*INPUT MATERIAL*:

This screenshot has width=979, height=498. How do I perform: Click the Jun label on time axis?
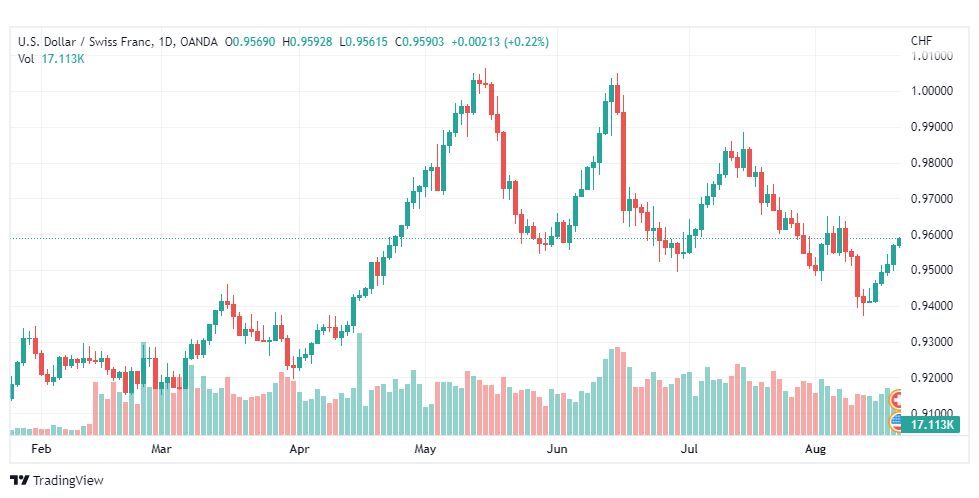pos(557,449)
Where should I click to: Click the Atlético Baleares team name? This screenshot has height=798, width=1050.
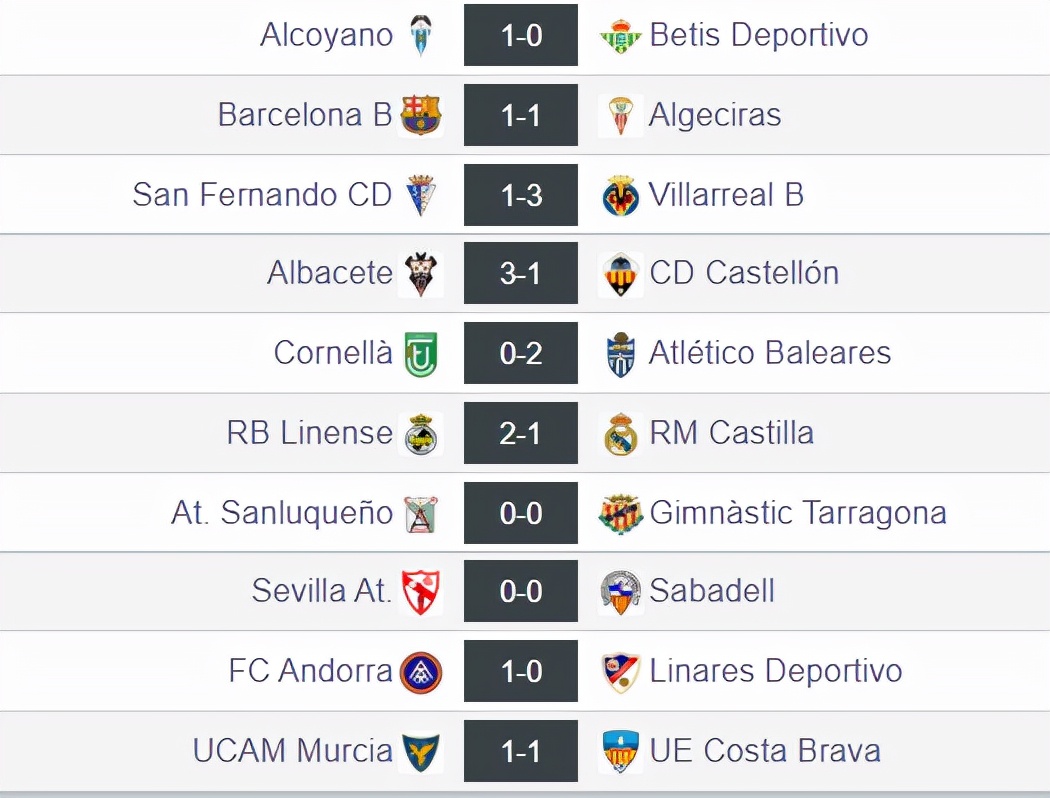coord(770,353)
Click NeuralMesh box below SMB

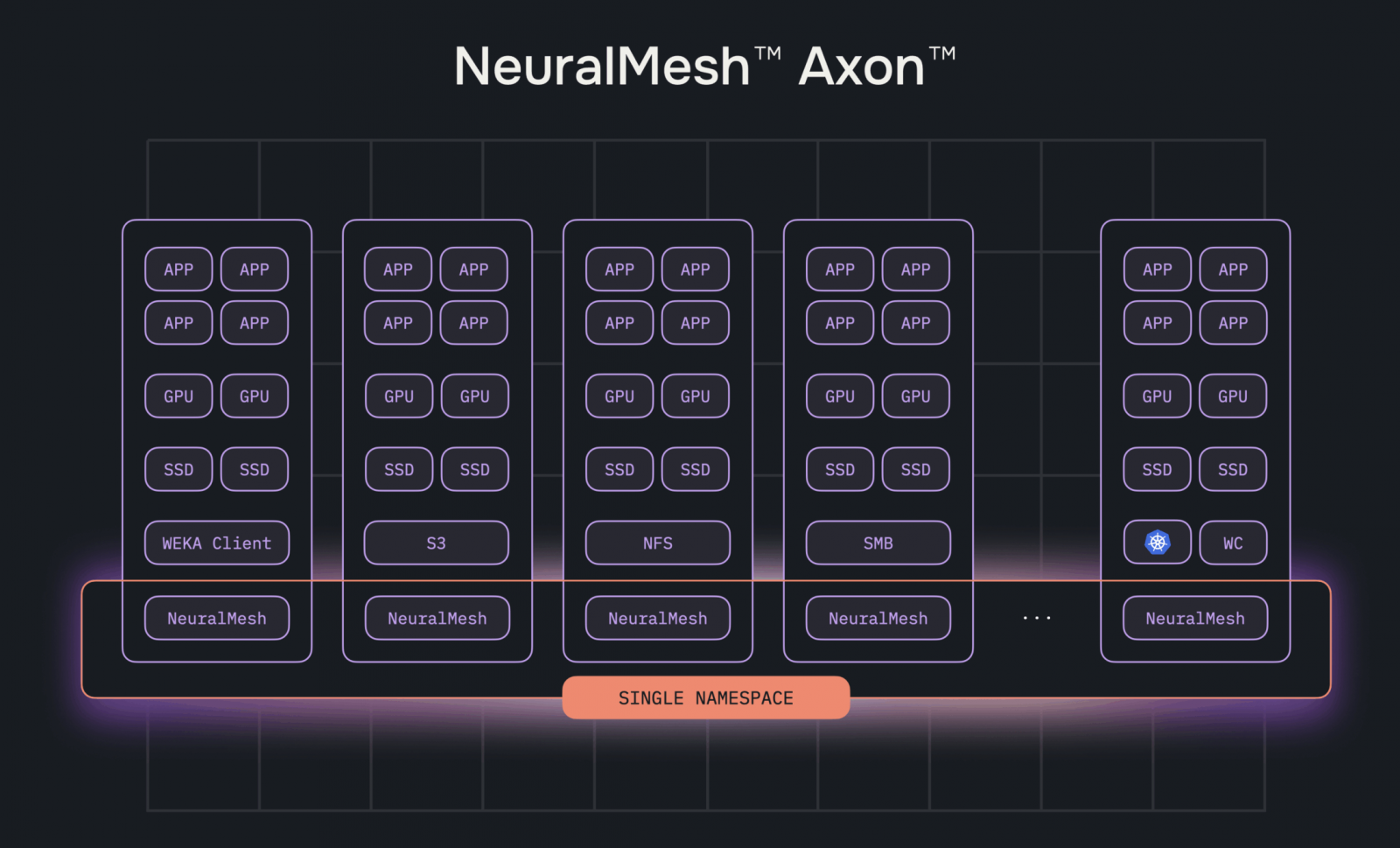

*TASK GOAL*:
Would you write out an exact copy of the entries above, with no images?

*SOLUTION*:
This screenshot has width=979, height=498. How do I perform: Click the Jun label on time axis?
pos(557,449)
Where should I click to: Click the Atlético Baleares team name? This screenshot has height=798, width=1050.
coord(770,353)
Click NeuralMesh box below SMB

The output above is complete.